PERCENTUALI. All’Aquila la ricostruzione privata ha raggiunto il 75 per cento, con il centro storico che ha bisogno di un’accelerazione, così come nelle frazioni. Nei 56 comuni del cratere e nei 100 al di fuori di esso si è praticamente a metà dell’opera, mentre sono nettamente più basse le percentuali nei centri storici dei piccoli comuni, e ancora peggio nella ricostruzione pubblica. A Provenzano servono 2 miliardi più circa 800 milioni per la ricostruzione pubblica, a Fico circa 4 miliardi e 500 milioni per la pubblica.

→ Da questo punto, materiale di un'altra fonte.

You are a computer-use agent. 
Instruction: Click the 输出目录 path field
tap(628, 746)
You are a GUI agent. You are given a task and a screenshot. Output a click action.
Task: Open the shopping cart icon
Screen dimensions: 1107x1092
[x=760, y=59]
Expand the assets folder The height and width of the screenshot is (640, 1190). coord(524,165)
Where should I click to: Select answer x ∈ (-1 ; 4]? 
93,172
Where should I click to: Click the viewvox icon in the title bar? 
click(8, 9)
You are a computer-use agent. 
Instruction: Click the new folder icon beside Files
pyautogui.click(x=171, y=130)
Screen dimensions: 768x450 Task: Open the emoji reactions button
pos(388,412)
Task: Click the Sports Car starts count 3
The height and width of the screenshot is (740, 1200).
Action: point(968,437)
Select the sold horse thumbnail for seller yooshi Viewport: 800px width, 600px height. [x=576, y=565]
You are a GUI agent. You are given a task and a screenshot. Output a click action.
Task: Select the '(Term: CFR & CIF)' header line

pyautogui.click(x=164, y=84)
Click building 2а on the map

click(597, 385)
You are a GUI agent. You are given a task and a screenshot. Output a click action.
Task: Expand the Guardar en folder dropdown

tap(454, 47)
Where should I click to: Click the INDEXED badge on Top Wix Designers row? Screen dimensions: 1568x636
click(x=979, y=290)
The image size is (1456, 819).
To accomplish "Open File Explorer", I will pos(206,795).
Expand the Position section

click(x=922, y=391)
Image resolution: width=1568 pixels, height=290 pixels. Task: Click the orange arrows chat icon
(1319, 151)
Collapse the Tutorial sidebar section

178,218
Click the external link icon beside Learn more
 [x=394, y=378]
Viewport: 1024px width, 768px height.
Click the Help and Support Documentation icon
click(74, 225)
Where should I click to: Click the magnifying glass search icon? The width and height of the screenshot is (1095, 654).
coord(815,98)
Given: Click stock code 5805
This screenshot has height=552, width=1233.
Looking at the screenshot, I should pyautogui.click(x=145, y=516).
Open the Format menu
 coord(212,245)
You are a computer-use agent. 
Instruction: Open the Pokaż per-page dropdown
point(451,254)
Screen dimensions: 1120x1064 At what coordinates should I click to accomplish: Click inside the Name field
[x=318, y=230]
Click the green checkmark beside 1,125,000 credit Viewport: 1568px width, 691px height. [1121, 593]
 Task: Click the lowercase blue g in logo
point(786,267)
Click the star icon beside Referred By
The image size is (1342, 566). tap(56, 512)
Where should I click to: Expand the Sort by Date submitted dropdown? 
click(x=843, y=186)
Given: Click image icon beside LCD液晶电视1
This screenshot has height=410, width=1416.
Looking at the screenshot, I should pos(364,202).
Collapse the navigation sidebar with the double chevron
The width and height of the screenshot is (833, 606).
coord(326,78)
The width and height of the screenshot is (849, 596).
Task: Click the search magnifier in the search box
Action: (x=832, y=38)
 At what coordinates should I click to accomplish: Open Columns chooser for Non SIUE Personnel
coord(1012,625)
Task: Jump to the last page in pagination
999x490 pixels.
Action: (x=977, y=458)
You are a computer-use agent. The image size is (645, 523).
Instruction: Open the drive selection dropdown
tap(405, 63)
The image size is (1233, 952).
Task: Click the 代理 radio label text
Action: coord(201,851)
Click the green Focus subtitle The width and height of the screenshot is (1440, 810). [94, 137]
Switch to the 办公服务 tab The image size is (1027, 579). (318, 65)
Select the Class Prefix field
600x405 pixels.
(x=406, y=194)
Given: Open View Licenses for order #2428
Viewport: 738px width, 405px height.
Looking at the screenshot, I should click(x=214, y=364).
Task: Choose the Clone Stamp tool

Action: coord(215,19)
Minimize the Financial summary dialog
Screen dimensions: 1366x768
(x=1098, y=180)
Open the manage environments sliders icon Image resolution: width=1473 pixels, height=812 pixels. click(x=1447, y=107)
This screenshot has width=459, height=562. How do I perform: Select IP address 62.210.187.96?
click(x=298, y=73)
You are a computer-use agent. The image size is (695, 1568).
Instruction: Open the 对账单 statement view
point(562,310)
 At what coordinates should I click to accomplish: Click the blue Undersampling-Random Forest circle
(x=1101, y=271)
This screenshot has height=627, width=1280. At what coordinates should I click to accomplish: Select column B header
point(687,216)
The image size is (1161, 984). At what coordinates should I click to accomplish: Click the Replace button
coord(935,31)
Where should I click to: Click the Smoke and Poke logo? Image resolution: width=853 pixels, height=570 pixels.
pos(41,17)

COLPO DI RENI. «Abbiamo bisogno di dare un colpo di reni perché la ricostruzione privata ha raggiunto livelli buoni, accettabili. Ma occorre arrivare fino in fondo. Vanno trovate nuove risorse, e poi occorrono procedure per spendere quelle disponibili, in tempi ottimali», spiega Provenzano, che ha un proiezione per il futuro: «Ritengo che la fine dell’istruttoria si concluderà nel 2021, mentre per la ricostruzione privata obiettivo fattibile è il 2023-2024». All’Aquila, cancellato il contributo di autonoma sistemazione, sono intorno a 4mila le famiglie che ancora vivono nel mega-insediamento del Progetto Case oppure nei Moduli abitativi provvisori; nei comuni del cratere sismico sono 4.800 le famiglie che hanno una sistemazione provvisoria con 10.451 abitazioni ancora da recuperare e 4.604 in cui sono in corso lavori. Considerando gli oltre 70mila sfollati iniziali l’emergenza abitativa può dirsi dunque quasi superata. «Non è semplice fissare una data per la conclusione, ci sono fattori che non dipendono da noi. Faccio un esempio: ci sono 2 miliardi di euro di progetti da consegnare. Occorrerebbe stabilire un limite temporale per legge, per poi stabilire tempistiche. Comunque nel giro di 5-6 anni, se arriveranno tutti i progetti, la ricostruzione potrà dirsi conclusa al 90 per cento», annuncia Fico. «Spesso», spiega ancora Cicchetti (Ance), «nella ricostruzione, come nei cantieri, è la coda il momento più difficoltoso, perché cala l’attenzione, perché si pensa di essere in discesa. L’Aquila, basta farsi un giro, è una città che sta tornando a vivere con un sorriso splendido, ma manca qualche dente», chiarisce il presidente dell’Ance provinciale.